R3 is building a cross-border payments solution inspired by blockchain, according to news from The American Banker. The company will be partnering with 22 member banks on the project, including U.S. Bank, TD Bank, Barclays, BBVA, CIBC, Commerzbank, DNB, HSBC, Intesa, KBC, KB Kookmin Bank, KEB Hana Bank, Natixis, Shinhan Bank and Woori Bank.
Currently, R3 is involved in a legal dispute with former collaborator Ripple. In 2016, R3 claimed that it entered an agreement with Ripple that left the company with the option to purchase 5 billion of Ripple’s proprietary cryptocurrency for $0.0085 by Sep. 2019. The cryptocurrency is now trading at $0.20, which means the options are worth more than $1 billion, and Ripple no longer wants R3 to exercise the option.
Ripple countersued R3 in September 2017, with the suit claiming R3 didn’t meet its end of the bargain. A Delaware court dismissed R3’s suit on Oct. 13, citing jurisdictional issues.
Charley Cooper, managing director at R3, wouldn’t comment on the legal dispute. The director did say, however, that its international commerce project had been in development for some time, and that it was distinct from any other distributed ledger.
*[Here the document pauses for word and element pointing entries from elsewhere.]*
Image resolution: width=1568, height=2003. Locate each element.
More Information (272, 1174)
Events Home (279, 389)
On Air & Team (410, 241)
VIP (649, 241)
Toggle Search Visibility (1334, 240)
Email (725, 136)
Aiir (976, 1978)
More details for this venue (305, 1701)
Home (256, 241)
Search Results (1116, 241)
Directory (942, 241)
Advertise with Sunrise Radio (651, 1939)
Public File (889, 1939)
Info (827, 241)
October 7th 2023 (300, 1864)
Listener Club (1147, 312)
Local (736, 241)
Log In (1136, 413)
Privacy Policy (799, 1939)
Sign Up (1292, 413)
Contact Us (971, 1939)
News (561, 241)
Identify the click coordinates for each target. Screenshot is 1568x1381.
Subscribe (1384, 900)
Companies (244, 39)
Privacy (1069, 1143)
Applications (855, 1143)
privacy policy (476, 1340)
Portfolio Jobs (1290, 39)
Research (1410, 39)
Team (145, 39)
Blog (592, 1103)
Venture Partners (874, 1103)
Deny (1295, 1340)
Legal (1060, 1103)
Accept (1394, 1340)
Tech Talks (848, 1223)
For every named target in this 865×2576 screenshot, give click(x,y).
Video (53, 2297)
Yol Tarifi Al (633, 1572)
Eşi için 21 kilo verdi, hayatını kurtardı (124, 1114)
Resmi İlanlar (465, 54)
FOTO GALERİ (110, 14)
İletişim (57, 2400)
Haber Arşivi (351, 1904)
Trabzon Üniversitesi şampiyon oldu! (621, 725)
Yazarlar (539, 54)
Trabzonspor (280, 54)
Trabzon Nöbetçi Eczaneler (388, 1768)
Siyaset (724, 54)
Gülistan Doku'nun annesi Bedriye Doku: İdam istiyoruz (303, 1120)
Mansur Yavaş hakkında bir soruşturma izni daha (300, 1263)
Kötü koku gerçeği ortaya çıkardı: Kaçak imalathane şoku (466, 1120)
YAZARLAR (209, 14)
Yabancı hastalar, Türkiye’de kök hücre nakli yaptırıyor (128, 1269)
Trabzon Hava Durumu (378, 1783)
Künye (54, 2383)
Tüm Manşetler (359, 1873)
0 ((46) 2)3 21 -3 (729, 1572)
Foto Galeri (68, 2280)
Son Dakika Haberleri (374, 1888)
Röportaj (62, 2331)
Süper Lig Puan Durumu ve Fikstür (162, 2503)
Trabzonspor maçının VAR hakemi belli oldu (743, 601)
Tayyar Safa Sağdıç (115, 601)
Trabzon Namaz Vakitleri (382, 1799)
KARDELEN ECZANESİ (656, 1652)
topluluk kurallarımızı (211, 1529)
“This wasn’t spawned by one particular company,” Cooper said, according to American Banker. “It’s something we’ve been working on that predates a lot of other work in the industry by various different parties.”
The blockchain was developed at the beginning of last year, according to Adam Furgal, head of Incubator & Accelerator at R3.
“The key difference between R3’s international payments technology and other blockchain-style international payment technologies, including those from Ripple, IBM and Swift, is that R3 is not using digital currency,” said Cooper.